- [Exercise] All of the data beneath this instruction is to be transcribed word for word.

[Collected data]
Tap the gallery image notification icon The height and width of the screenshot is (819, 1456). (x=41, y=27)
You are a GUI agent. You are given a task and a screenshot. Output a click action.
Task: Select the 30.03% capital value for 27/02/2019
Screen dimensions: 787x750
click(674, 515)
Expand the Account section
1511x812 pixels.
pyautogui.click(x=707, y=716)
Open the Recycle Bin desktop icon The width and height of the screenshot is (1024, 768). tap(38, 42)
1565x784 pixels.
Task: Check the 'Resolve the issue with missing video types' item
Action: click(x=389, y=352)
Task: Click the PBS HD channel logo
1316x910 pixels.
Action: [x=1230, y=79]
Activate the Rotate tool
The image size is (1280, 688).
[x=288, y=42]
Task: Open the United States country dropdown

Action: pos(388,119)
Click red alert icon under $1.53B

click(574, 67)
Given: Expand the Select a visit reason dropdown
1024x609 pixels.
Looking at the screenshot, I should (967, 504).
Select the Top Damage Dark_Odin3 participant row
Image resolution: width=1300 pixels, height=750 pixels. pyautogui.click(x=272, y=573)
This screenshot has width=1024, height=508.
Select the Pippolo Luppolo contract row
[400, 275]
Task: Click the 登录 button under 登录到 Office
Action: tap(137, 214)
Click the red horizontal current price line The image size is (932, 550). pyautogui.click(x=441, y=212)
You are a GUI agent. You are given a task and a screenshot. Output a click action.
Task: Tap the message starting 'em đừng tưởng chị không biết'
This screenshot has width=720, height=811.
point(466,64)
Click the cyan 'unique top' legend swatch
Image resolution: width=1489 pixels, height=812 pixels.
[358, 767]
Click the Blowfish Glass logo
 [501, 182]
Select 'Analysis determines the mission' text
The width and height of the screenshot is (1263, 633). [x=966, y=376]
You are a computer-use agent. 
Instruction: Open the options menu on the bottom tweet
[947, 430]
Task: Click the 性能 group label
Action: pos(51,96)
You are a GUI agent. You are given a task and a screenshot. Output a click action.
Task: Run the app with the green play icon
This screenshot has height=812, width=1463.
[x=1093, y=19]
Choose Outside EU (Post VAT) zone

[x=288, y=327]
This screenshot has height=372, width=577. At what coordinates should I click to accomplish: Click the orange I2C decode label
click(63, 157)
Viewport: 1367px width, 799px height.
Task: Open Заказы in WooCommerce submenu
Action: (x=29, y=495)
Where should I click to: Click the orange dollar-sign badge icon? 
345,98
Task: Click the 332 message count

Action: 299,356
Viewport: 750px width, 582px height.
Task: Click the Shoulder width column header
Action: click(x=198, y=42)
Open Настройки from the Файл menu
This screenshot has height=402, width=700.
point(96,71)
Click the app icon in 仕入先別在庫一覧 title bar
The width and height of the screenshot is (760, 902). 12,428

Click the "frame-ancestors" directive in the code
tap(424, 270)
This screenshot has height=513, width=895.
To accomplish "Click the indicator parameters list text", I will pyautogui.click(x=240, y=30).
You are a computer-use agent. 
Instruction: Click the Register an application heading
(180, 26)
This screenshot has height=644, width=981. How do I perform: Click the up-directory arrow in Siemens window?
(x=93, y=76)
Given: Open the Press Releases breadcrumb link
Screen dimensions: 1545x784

- [Response for this exercise]
Tap the gallery image notification icon The height and width of the screenshot is (819, 1456). (x=41, y=27)
You are a GUI agent. You are given a task and a screenshot. Output a click action.
Task: Select the 30.03% capital value for 27/02/2019
Screen dimensions: 787x750
click(674, 515)
Expand the Account section
1511x812 pixels.
pyautogui.click(x=707, y=716)
Open the Recycle Bin desktop icon The width and height of the screenshot is (1024, 768). tap(38, 42)
1565x784 pixels.
Task: Check the 'Resolve the issue with missing video types' item
Action: click(x=389, y=352)
Task: Click the PBS HD channel logo
1316x910 pixels.
Action: [x=1230, y=79]
Activate the Rotate tool
The image size is (1280, 688).
[x=288, y=42]
Task: Open the United States country dropdown

Action: pos(388,119)
Click red alert icon under $1.53B

click(574, 67)
Given: Expand the Select a visit reason dropdown
1024x609 pixels.
Looking at the screenshot, I should (967, 504).
Select the Top Damage Dark_Odin3 participant row
Image resolution: width=1300 pixels, height=750 pixels. pyautogui.click(x=272, y=573)
This screenshot has width=1024, height=508.
Select the Pippolo Luppolo contract row
[400, 275]
Task: Click the 登录 button under 登录到 Office
Action: tap(137, 214)
Click the red horizontal current price line The image size is (932, 550). pyautogui.click(x=441, y=212)
You are a GUI agent. You are given a task and a screenshot. Output a click action.
Task: Tap the message starting 'em đừng tưởng chị không biết'
This screenshot has width=720, height=811.
point(466,64)
Click the cyan 'unique top' legend swatch
Image resolution: width=1489 pixels, height=812 pixels.
[358, 767]
Click the Blowfish Glass logo
 [501, 182]
Select 'Analysis determines the mission' text
The width and height of the screenshot is (1263, 633). [x=966, y=376]
You are a computer-use agent. 
Instruction: Open the options menu on the bottom tweet
[947, 430]
Task: Click the 性能 group label
Action: pos(51,96)
You are a GUI agent. You are given a task and a screenshot. Output a click action.
Task: Run the app with the green play icon
This screenshot has height=812, width=1463.
[x=1093, y=19]
Choose Outside EU (Post VAT) zone

[x=288, y=327]
This screenshot has height=372, width=577. At what coordinates should I click to accomplish: Click the orange I2C decode label
click(63, 157)
Viewport: 1367px width, 799px height.
Task: Open Заказы in WooCommerce submenu
Action: (x=29, y=495)
Where should I click to: Click the orange dollar-sign badge icon? 
345,98
Task: Click the 332 message count

Action: 299,356
Viewport: 750px width, 582px height.
Task: Click the Shoulder width column header
Action: click(x=198, y=42)
Open Настройки from the Файл menu
This screenshot has height=402, width=700.
point(96,71)
Click the app icon in 仕入先別在庫一覧 title bar
The width and height of the screenshot is (760, 902). 12,428

Click the "frame-ancestors" directive in the code
tap(424, 270)
This screenshot has height=513, width=895.
To accomplish "Click the indicator parameters list text", I will pyautogui.click(x=240, y=30).
You are a computer-use agent. 
Instruction: Click the Register an application heading
(180, 26)
This screenshot has height=644, width=981. How do I perform: Click the up-directory arrow in Siemens window?
(x=93, y=76)
Given: Open the Press Releases breadcrumb link
Screen dimensions: 1545x784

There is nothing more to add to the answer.